Stored data entries

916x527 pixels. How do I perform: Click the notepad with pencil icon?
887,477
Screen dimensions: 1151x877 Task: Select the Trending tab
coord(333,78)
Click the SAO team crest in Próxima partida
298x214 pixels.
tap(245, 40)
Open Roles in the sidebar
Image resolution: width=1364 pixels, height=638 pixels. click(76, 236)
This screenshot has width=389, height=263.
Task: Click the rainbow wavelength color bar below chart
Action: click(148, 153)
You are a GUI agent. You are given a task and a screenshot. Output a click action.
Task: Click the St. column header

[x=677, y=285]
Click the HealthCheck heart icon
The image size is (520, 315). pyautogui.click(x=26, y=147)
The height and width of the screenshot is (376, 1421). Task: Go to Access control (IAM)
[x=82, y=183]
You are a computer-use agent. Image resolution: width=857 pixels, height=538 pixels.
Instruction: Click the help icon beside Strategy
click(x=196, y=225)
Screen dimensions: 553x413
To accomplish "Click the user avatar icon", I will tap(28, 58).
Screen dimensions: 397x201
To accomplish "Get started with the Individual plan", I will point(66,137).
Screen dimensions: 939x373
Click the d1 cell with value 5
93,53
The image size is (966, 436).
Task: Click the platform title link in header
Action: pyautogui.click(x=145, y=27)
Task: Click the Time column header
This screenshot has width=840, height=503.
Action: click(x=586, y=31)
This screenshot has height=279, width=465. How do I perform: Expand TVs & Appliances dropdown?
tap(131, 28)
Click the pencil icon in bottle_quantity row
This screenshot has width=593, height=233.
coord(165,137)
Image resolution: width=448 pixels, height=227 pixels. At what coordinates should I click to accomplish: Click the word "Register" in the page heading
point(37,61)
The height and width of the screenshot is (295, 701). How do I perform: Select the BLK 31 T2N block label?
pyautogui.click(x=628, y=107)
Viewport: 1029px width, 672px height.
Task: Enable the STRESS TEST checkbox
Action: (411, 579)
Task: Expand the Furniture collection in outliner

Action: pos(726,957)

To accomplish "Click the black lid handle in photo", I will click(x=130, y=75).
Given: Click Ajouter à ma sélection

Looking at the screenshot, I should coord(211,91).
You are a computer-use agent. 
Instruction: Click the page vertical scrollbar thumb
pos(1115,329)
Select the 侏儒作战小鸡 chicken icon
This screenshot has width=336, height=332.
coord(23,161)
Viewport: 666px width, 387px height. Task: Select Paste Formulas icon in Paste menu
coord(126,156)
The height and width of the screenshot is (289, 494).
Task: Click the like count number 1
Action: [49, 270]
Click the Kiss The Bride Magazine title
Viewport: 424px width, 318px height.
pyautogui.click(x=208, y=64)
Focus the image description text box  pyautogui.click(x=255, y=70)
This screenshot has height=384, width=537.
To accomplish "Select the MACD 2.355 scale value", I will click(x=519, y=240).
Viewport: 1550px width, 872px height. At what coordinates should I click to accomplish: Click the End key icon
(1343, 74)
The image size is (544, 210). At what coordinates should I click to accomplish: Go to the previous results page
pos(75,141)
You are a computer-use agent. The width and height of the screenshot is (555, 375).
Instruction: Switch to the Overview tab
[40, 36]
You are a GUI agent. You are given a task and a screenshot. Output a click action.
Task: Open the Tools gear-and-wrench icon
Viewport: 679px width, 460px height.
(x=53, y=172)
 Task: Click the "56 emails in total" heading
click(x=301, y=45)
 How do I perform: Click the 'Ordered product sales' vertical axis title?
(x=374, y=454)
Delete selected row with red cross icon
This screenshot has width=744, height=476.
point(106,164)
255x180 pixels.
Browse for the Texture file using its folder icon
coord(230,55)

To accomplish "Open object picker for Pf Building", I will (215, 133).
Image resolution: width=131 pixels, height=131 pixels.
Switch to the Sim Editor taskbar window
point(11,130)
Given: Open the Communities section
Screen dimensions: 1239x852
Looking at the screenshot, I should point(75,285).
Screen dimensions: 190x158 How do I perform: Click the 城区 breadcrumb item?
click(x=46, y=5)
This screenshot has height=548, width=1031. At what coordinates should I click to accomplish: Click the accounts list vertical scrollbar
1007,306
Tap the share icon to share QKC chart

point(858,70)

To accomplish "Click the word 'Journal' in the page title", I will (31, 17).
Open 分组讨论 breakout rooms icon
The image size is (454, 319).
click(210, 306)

## WHAT IS EXPECTED
Find every line in the records that has the word "computer". Copy those lines.

## EXERCISE RESPONSE
You are a computer-use agent. Image resolution: width=857 pixels, height=538 pixels.
You are a computer-use agent. 
You are a computer-use agent. The width and height of the screenshot is (555, 375).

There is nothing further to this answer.